PROBLEM DESCRIPTION -
Please copy down the stretch of the listing from the line containing "Identify the location" through the end of the listing, word for word, leaving out the pictures.

Data extracted from a collection

--*--

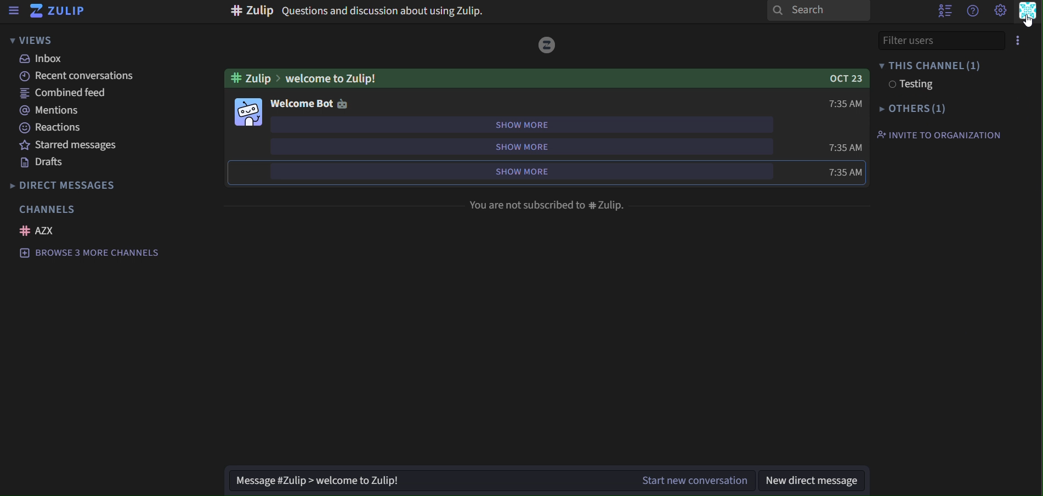 Image resolution: width=1043 pixels, height=496 pixels. What do you see at coordinates (846, 103) in the screenshot?
I see `7:35AM` at bounding box center [846, 103].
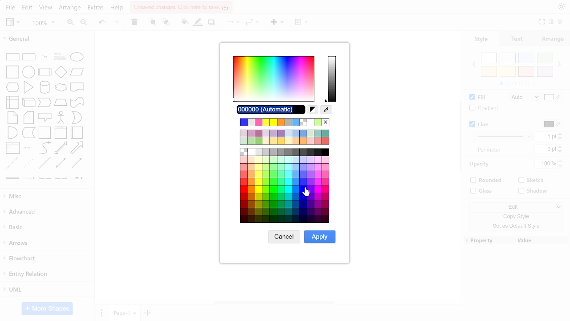 Image resolution: width=570 pixels, height=321 pixels. What do you see at coordinates (277, 23) in the screenshot?
I see `insert` at bounding box center [277, 23].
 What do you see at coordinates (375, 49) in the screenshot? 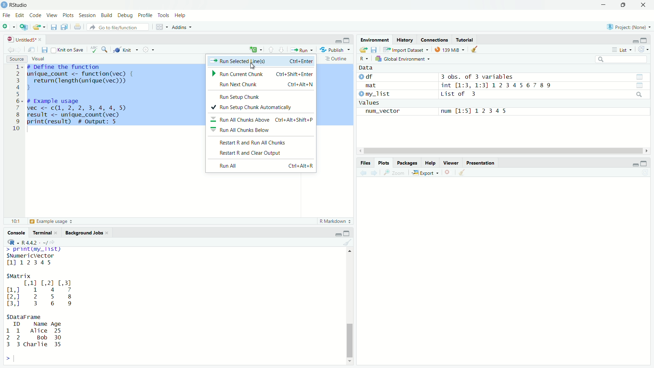
I see `save` at bounding box center [375, 49].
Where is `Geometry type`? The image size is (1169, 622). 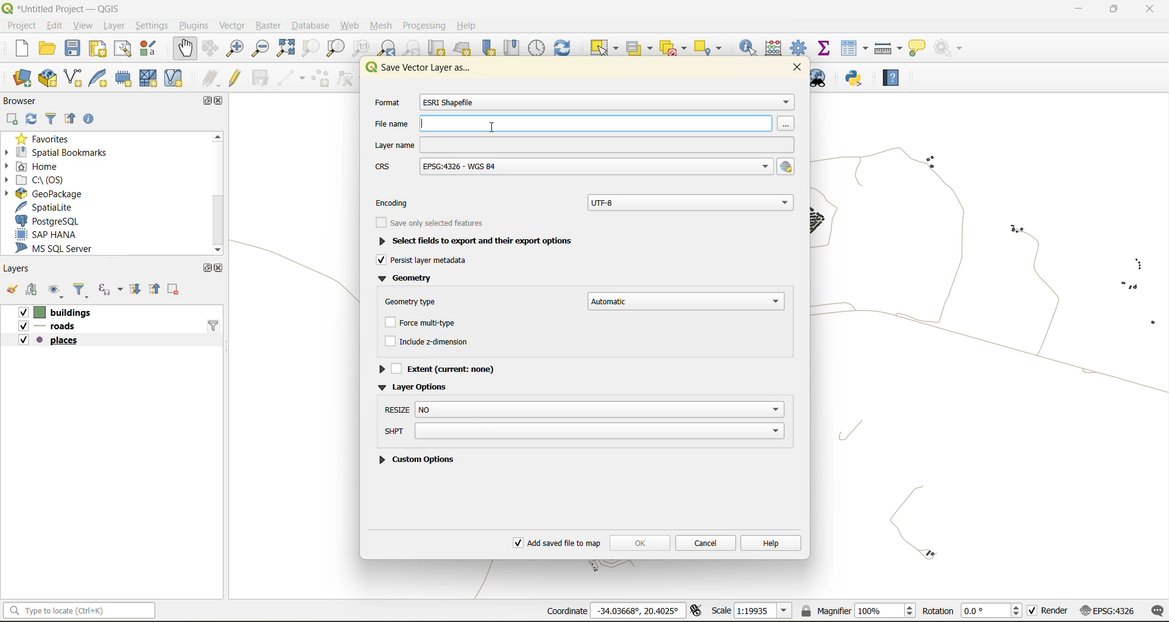
Geometry type is located at coordinates (415, 300).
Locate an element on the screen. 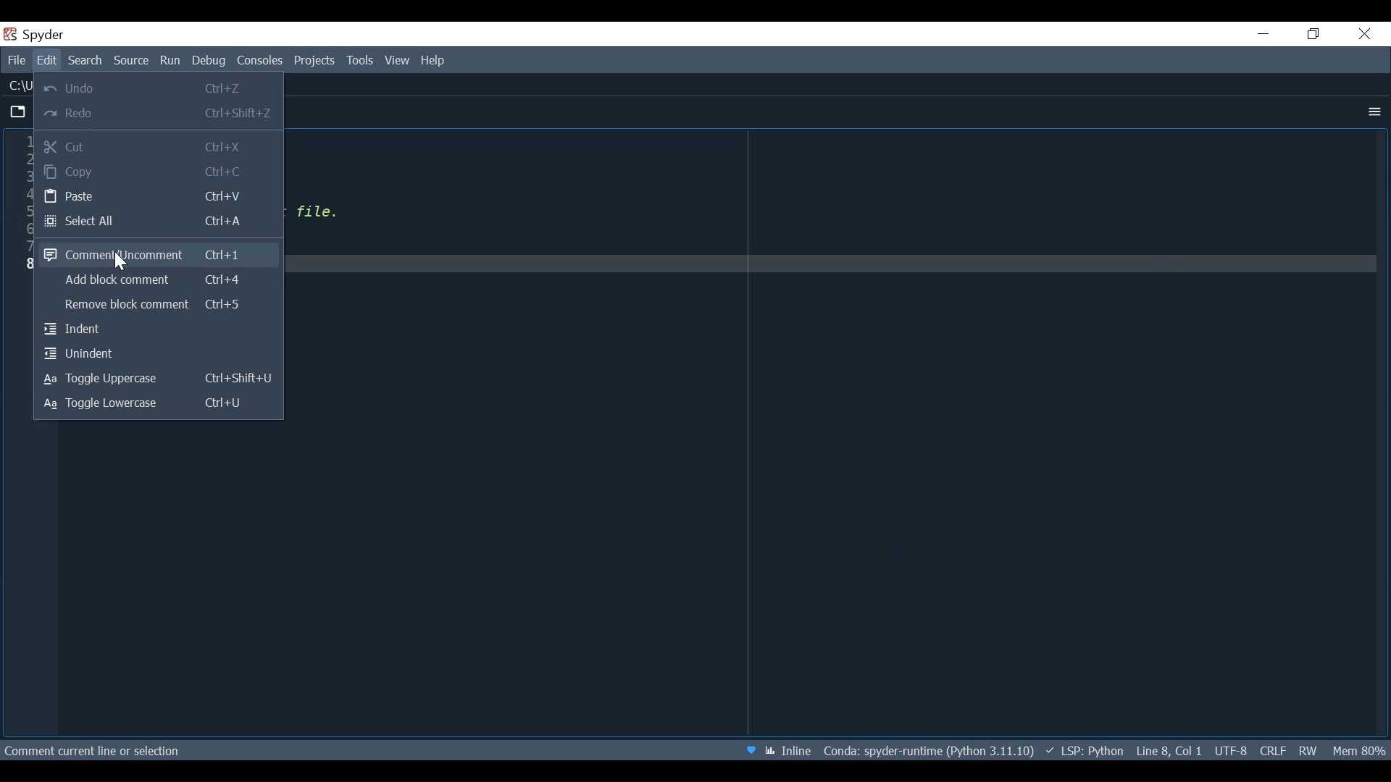 The width and height of the screenshot is (1391, 782). Cursor Position is located at coordinates (1170, 750).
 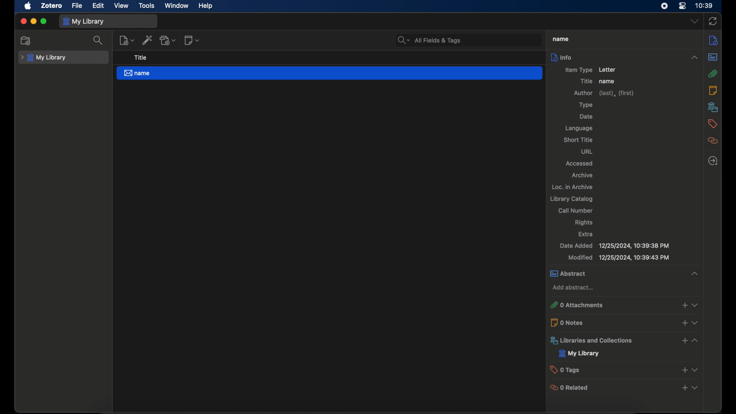 I want to click on info, so click(x=714, y=41).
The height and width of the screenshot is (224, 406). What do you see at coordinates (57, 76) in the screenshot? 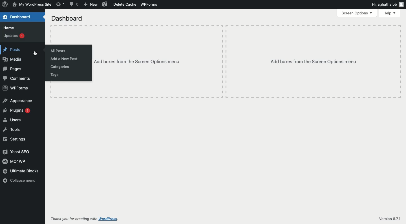
I see `Tags` at bounding box center [57, 76].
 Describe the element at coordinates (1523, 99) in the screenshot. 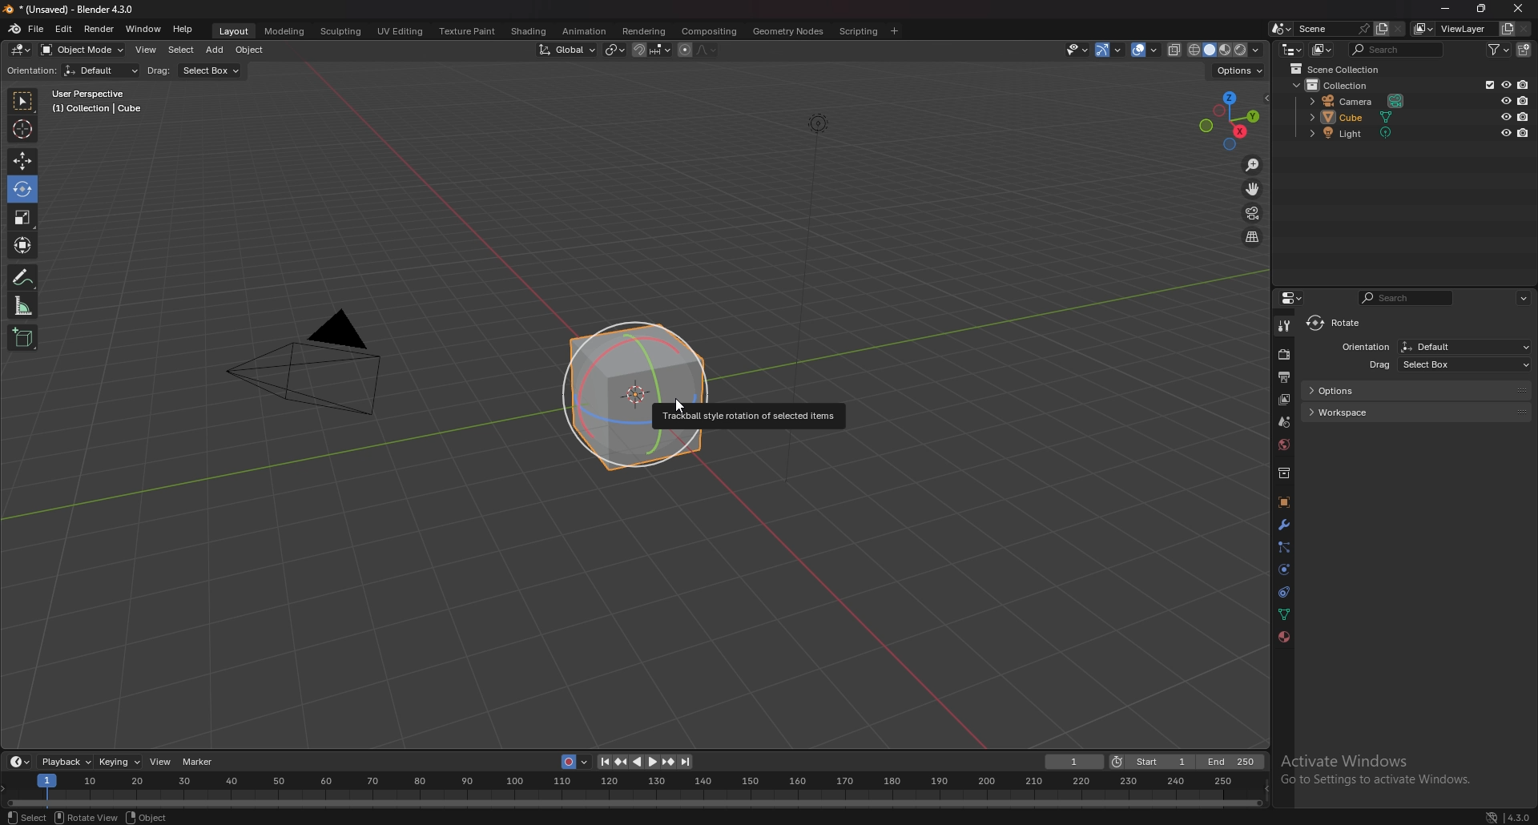

I see `disable in render` at that location.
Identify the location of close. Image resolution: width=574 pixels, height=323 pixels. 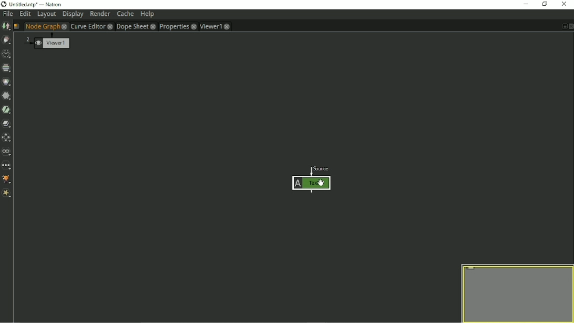
(229, 26).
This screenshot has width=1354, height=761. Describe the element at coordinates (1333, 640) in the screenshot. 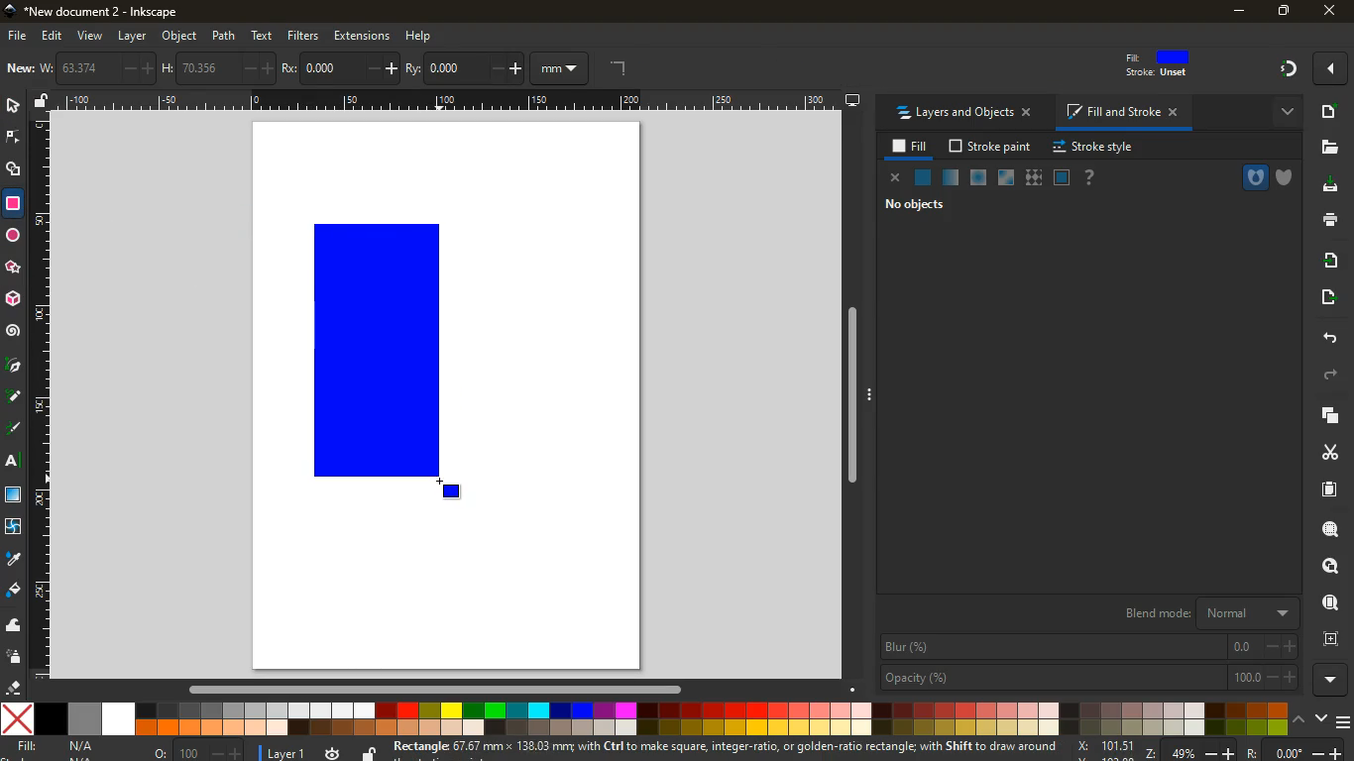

--*--

SOLUTION FOR THIS PROBLEM -
Identify the location of close. Image resolution: width=574 pixels, height=323 pixels. 
(229, 26).
This screenshot has width=1354, height=761. Describe the element at coordinates (1333, 640) in the screenshot. 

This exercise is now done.